Coding in scala isn’t hard. Watch the clip and think about everything that is happening here. I can hear a 11-year-old talking about looking up neighbors, calculating how many items are nearby, creating new and empty grids, two-dimensional sequences, so on and so forth. This kid is tackling what is really hard: writing computer programs using fundamental constructs found in any language.

How many of you reading this actually started learning programming when you were in college? I doubt any of you did. Instead, you were probably some geek kid when you first dabbled. What did you use? BASIC, Pascal, Logo, Prolog, Smalltalk, something else? Did you know all the constructs at the time? Did you understand things like object oriented programming, design analysis, or refactoring? I’ll venture that you started out learning things like for loops, setting variables, and fiddling with making some sort of output, whether it was text on the screen or pushing some sprite around on a screen. (I miss commanding a turtle to move around with the pen down in Logo on an Apple IIe).

And this is where the rubber hits the road: programming is fundamentally about learning how to make that computer do what we want using a handful of concepts. The basics of programming don’t involve complex analysis nor designing fancy structures. When we start out building programs, it’s kind of like building a dog house. We learn just enough to nail together a few boards and see some quick results. We are really happy when Spot had a nice little home that we nailed together and painted, and can see it everyday in our backyard.

The more complex stuff like object oriented analysis, technical debt, code coverage, and all that other stuff are more elaborate techniques we pick up later when we realize that we can’t use our dog-house building techniques to construct a skyscraper. But whether we are building a dog house or a giant tower, we are still manipulating some simple elements to construct a wonderful structure.

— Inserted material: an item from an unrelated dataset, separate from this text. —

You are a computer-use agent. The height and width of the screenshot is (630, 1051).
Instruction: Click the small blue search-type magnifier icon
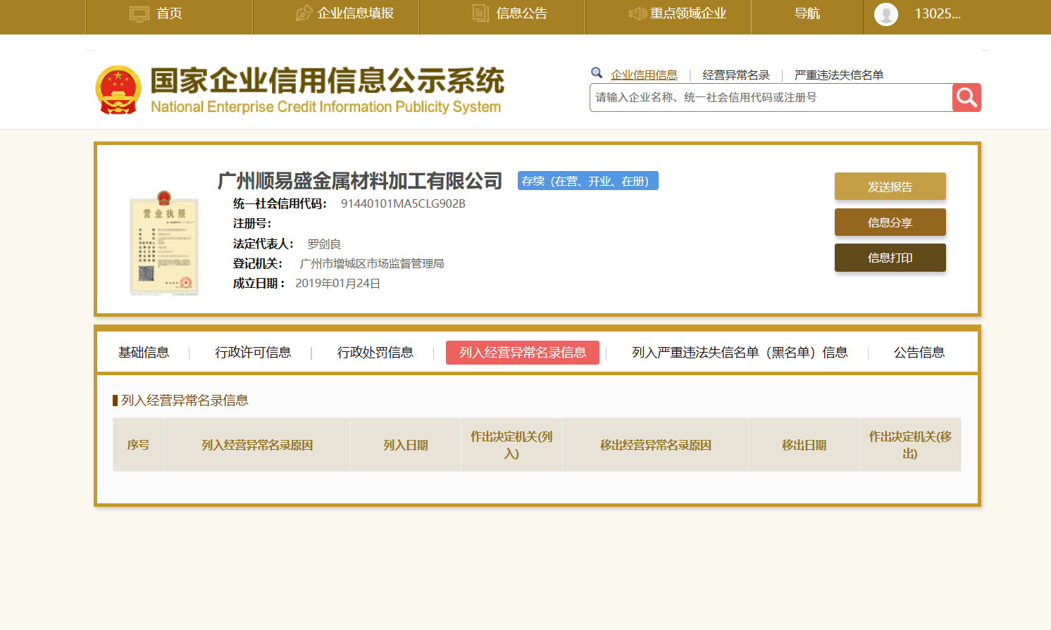597,73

Let me go back to my college days. I once worked at the Agricultural Research Service at Auburn University, and developed a real-time control system used to test tractor tires. I built a program that commands the hydraulics on how much pressure to put on the tire, and whether or not my program decided to stop was based on the sensor feedback I got. Basically, I got a sensor reading, calculated how far it was off from my target load, and sent a followup signal to increase pressure at a certain rate.

This is where I really learned an amazing lesson. The system had so many factors that contributed to what was the right amount of force to apply. For example, if you are very close to the target load to place on the tire, you only want to increase the load by a small amount, but if you are far away, you want to increase the rate that force was applied. The system had delays. The time span to read a sensor and calculate a delta took milliseconds, but in that span of time, the apparatus kept moving, so there was always a certain amount of error in making this calculation. But there was absolutely no value in trying to calculate all these factors or analyze every aspect of the apparatus. Instead, I had to run trial after trial, seeking out two numbers: the immediate correction factor and summing correction factor.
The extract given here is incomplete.